## Aim of the task
Every entry must appear in the answer exactly as written.
** Task material follows **
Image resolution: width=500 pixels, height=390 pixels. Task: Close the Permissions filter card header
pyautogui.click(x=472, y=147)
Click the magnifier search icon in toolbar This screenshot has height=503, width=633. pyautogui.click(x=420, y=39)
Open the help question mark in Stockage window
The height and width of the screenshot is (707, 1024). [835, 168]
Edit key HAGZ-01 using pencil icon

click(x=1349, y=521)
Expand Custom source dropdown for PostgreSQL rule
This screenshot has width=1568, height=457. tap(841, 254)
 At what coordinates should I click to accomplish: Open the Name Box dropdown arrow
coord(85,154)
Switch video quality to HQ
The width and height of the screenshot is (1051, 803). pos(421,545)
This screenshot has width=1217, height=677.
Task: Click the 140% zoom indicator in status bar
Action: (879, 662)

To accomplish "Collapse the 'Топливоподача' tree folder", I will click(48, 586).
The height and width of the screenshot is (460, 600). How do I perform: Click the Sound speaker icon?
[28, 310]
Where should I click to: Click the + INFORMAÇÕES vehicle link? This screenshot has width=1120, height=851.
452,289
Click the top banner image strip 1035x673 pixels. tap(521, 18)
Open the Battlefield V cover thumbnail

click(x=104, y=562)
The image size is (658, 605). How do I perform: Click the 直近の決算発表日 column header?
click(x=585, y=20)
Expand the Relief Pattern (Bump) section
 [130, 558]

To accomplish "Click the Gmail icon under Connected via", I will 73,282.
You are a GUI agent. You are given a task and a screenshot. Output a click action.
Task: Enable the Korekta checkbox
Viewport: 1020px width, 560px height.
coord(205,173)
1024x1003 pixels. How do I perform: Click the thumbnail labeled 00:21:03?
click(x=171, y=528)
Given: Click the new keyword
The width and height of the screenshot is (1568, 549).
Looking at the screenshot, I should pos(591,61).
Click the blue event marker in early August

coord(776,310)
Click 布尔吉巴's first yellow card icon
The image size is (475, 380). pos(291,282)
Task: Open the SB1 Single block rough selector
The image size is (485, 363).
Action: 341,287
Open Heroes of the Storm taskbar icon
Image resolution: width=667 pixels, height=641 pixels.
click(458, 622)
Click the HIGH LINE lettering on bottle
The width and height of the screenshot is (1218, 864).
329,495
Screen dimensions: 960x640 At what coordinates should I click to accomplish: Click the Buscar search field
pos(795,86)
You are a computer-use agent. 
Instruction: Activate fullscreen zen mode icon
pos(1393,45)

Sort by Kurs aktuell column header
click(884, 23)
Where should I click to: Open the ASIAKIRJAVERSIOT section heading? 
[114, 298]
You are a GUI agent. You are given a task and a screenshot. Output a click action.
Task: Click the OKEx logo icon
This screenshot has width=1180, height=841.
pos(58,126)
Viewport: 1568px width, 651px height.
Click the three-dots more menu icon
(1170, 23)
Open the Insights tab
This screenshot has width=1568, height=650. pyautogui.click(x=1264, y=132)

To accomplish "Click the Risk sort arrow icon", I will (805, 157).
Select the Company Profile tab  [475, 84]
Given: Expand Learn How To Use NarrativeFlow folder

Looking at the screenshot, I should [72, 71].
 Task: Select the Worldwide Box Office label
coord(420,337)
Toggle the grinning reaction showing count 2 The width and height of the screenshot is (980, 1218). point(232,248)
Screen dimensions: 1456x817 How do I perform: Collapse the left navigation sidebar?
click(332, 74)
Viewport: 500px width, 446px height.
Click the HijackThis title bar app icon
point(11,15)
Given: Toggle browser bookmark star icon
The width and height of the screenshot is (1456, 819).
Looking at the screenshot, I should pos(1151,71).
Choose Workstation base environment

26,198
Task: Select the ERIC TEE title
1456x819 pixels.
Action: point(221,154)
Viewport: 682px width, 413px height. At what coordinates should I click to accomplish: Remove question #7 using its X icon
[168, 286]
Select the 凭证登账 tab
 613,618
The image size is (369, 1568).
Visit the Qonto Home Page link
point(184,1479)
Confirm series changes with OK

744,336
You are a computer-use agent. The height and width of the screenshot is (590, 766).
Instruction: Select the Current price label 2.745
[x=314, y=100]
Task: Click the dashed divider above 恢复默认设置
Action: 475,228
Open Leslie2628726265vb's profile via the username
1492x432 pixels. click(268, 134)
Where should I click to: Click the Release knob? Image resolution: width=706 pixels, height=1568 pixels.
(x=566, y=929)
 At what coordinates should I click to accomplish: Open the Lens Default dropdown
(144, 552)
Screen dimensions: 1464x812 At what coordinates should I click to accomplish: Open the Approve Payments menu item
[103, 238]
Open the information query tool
** End of Task material **
## Reply
Image resolution: width=500 pixels, height=390 pixels. Task: Close the Permissions filter card header
pyautogui.click(x=472, y=147)
Click the magnifier search icon in toolbar This screenshot has height=503, width=633. pyautogui.click(x=420, y=39)
Open the help question mark in Stockage window
The height and width of the screenshot is (707, 1024). [835, 168]
Edit key HAGZ-01 using pencil icon

click(x=1349, y=521)
Expand Custom source dropdown for PostgreSQL rule
This screenshot has width=1568, height=457. tap(841, 254)
 At what coordinates should I click to accomplish: Open the Name Box dropdown arrow
coord(85,154)
Switch video quality to HQ
The width and height of the screenshot is (1051, 803). pos(421,545)
This screenshot has width=1217, height=677.
Task: Click the 140% zoom indicator in status bar
Action: (879, 662)

To accomplish "Collapse the 'Топливоподача' tree folder", I will click(48, 586).
The height and width of the screenshot is (460, 600). How do I perform: Click the Sound speaker icon?
[28, 310]
Where should I click to: Click the + INFORMAÇÕES vehicle link? This screenshot has width=1120, height=851.
452,289
Click the top banner image strip 1035x673 pixels. tap(521, 18)
Open the Battlefield V cover thumbnail

click(x=104, y=562)
The image size is (658, 605). How do I perform: Click the 直近の決算発表日 column header?
click(x=585, y=20)
Expand the Relief Pattern (Bump) section
 [130, 558]

To accomplish "Click the Gmail icon under Connected via", I will 73,282.
You are a GUI agent. You are given a task and a screenshot. Output a click action.
Task: Enable the Korekta checkbox
Viewport: 1020px width, 560px height.
coord(205,173)
1024x1003 pixels. How do I perform: Click the thumbnail labeled 00:21:03?
click(x=171, y=528)
Given: Click the new keyword
The width and height of the screenshot is (1568, 549).
Looking at the screenshot, I should pos(591,61).
Click the blue event marker in early August

coord(776,310)
Click 布尔吉巴's first yellow card icon
The image size is (475, 380). pos(291,282)
Task: Open the SB1 Single block rough selector
The image size is (485, 363).
Action: 341,287
Open Heroes of the Storm taskbar icon
Image resolution: width=667 pixels, height=641 pixels.
click(458, 622)
Click the HIGH LINE lettering on bottle
The width and height of the screenshot is (1218, 864).
329,495
Screen dimensions: 960x640 At what coordinates should I click to accomplish: Click the Buscar search field
pos(795,86)
You are a computer-use agent. 
Instruction: Activate fullscreen zen mode icon
pos(1393,45)

Sort by Kurs aktuell column header
click(884, 23)
Where should I click to: Open the ASIAKIRJAVERSIOT section heading? 
[114, 298]
You are a GUI agent. You are given a task and a screenshot. Output a click action.
Task: Click the OKEx logo icon
This screenshot has width=1180, height=841.
pos(58,126)
Viewport: 1568px width, 651px height.
Click the three-dots more menu icon
(1170, 23)
Open the Insights tab
This screenshot has width=1568, height=650. pyautogui.click(x=1264, y=132)

To accomplish "Click the Risk sort arrow icon", I will (805, 157).
Select the Company Profile tab  [475, 84]
Given: Expand Learn How To Use NarrativeFlow folder

Looking at the screenshot, I should [72, 71].
 Task: Select the Worldwide Box Office label
coord(420,337)
Toggle the grinning reaction showing count 2 The width and height of the screenshot is (980, 1218). point(232,248)
Screen dimensions: 1456x817 How do I perform: Collapse the left navigation sidebar?
click(332, 74)
Viewport: 500px width, 446px height.
Click the HijackThis title bar app icon
point(11,15)
Given: Toggle browser bookmark star icon
The width and height of the screenshot is (1456, 819).
Looking at the screenshot, I should pos(1151,71).
Choose Workstation base environment

26,198
Task: Select the ERIC TEE title
1456x819 pixels.
Action: point(221,154)
Viewport: 682px width, 413px height. At what coordinates should I click to accomplish: Remove question #7 using its X icon
[168, 286]
Select the 凭证登账 tab
 613,618
The image size is (369, 1568).
Visit the Qonto Home Page link
point(184,1479)
Confirm series changes with OK

744,336
You are a computer-use agent. The height and width of the screenshot is (590, 766).
Instruction: Select the Current price label 2.745
[x=314, y=100]
Task: Click the dashed divider above 恢复默认设置
Action: 475,228
Open Leslie2628726265vb's profile via the username
1492x432 pixels. click(268, 134)
Where should I click to: Click the Release knob? Image resolution: width=706 pixels, height=1568 pixels.
(x=566, y=929)
 At what coordinates should I click to accomplish: Open the Lens Default dropdown
(144, 552)
Screen dimensions: 1464x812 At what coordinates should I click to accomplish: Open the Approve Payments menu item
[103, 238]
Open the information query tool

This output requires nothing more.